◆ WRITTEN REQUEST: Starting with the line that contains "Screen dimensions: 1230x692" and going on through the line that contains "Viewport: 1030px width, 464px height.", recast the lines of the entries below as a JSON list of strings with one string per line. Skip blank lines and leave the pictures out.

◆ EXCERPTED RECORDS:

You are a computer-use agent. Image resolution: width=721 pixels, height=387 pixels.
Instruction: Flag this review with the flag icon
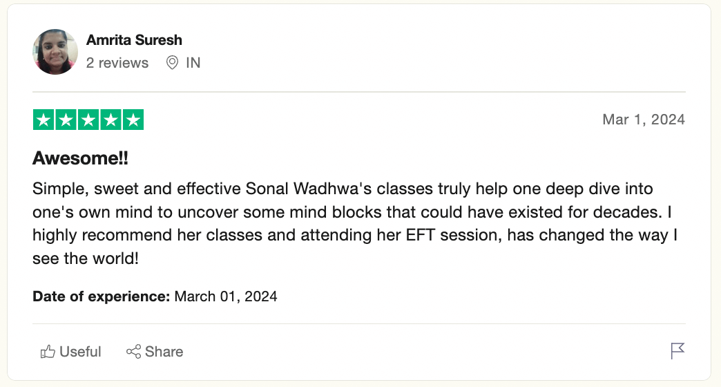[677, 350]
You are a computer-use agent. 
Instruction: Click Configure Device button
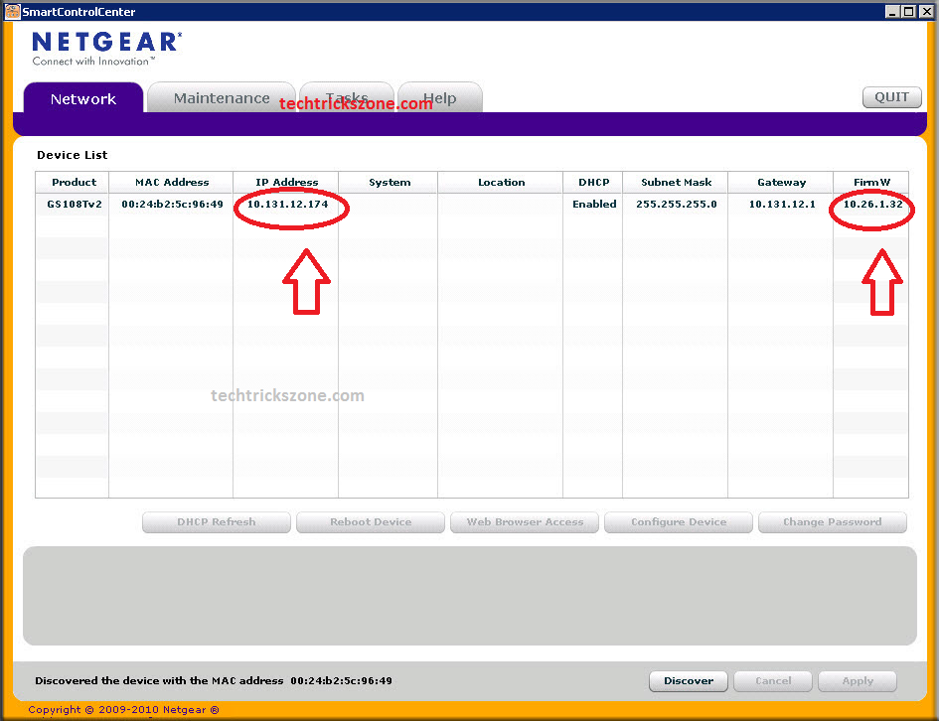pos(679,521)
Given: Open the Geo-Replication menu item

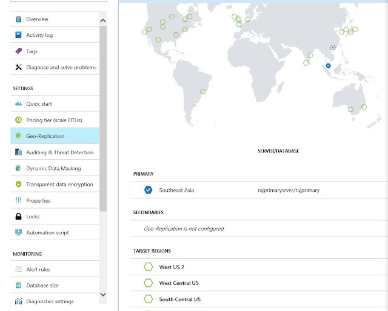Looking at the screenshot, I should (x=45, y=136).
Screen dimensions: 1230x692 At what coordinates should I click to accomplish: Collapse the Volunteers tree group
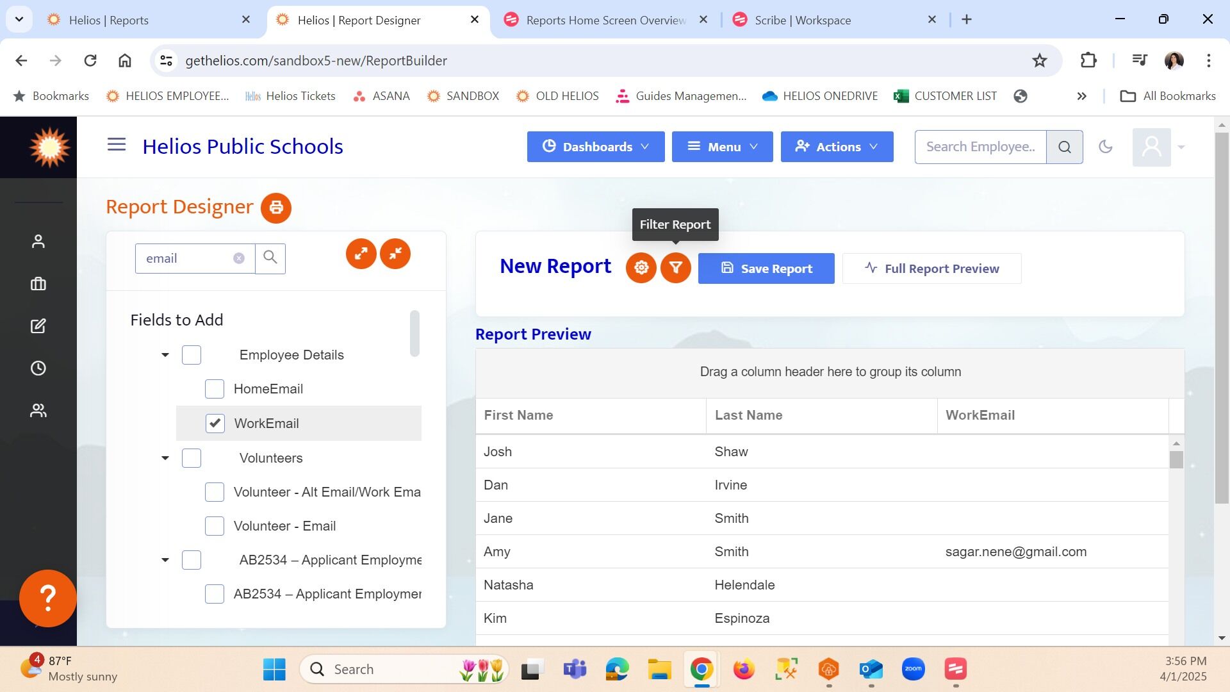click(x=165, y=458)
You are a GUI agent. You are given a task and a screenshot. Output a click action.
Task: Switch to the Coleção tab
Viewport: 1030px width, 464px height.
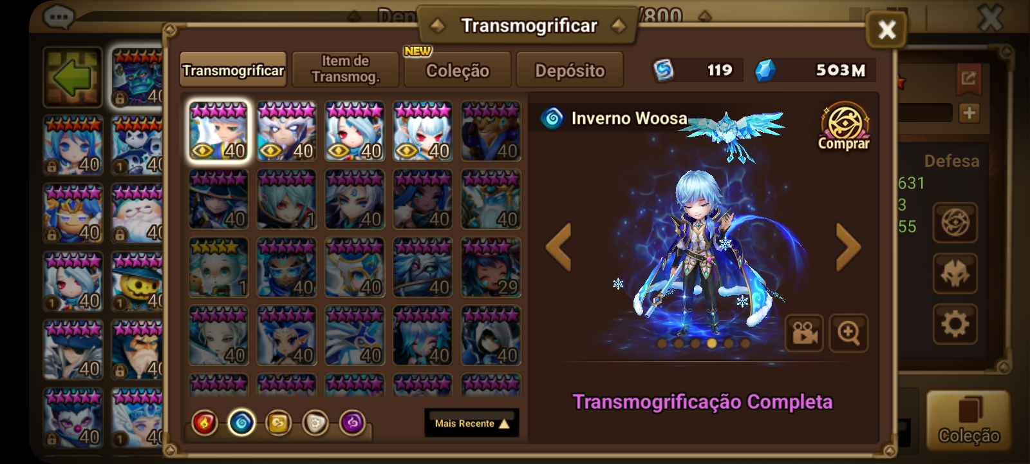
---
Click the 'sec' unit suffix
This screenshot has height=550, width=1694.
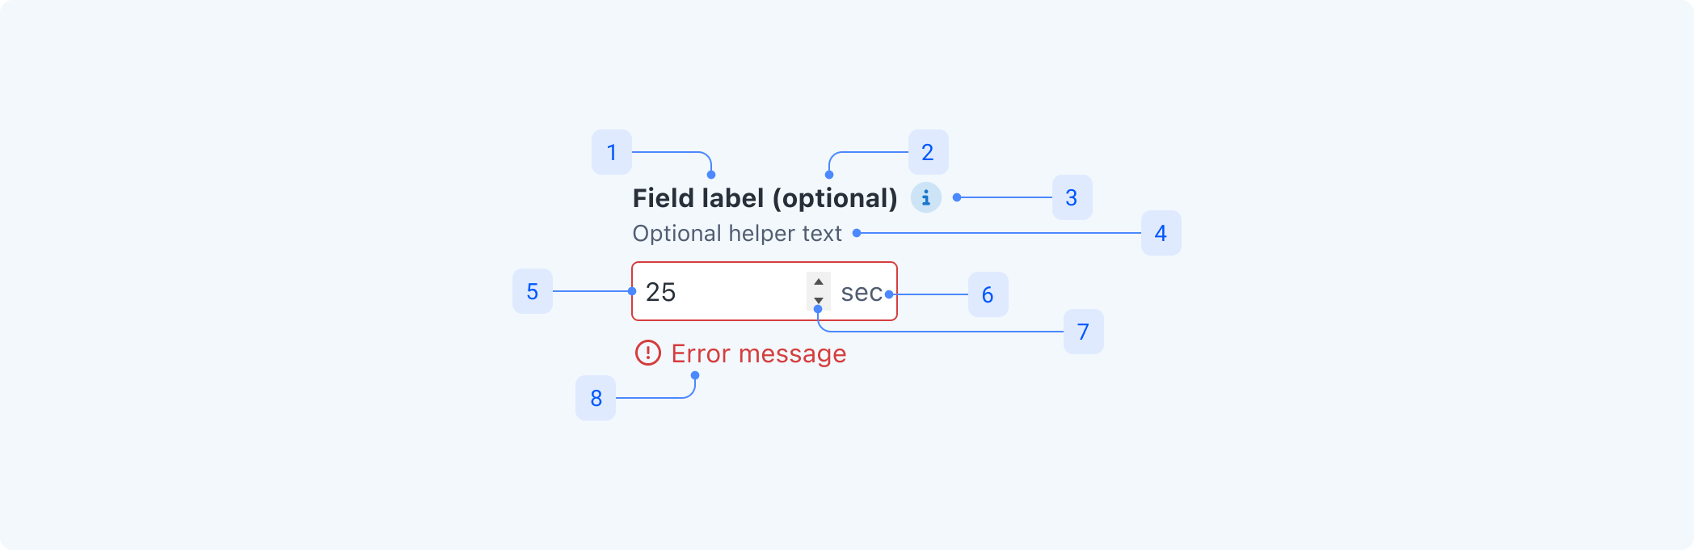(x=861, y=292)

◆ EXPECTED ANSWER:
[
  "Screen dimensions: 1230x692 At what coordinates should I click to accomplish: Collapse the Volunteers tree group",
  "click(x=165, y=458)",
  "You are a GUI agent. You are given a task and a screenshot. Output a click action.",
  "Task: Switch to the Coleção tab",
  "Viewport: 1030px width, 464px height."
]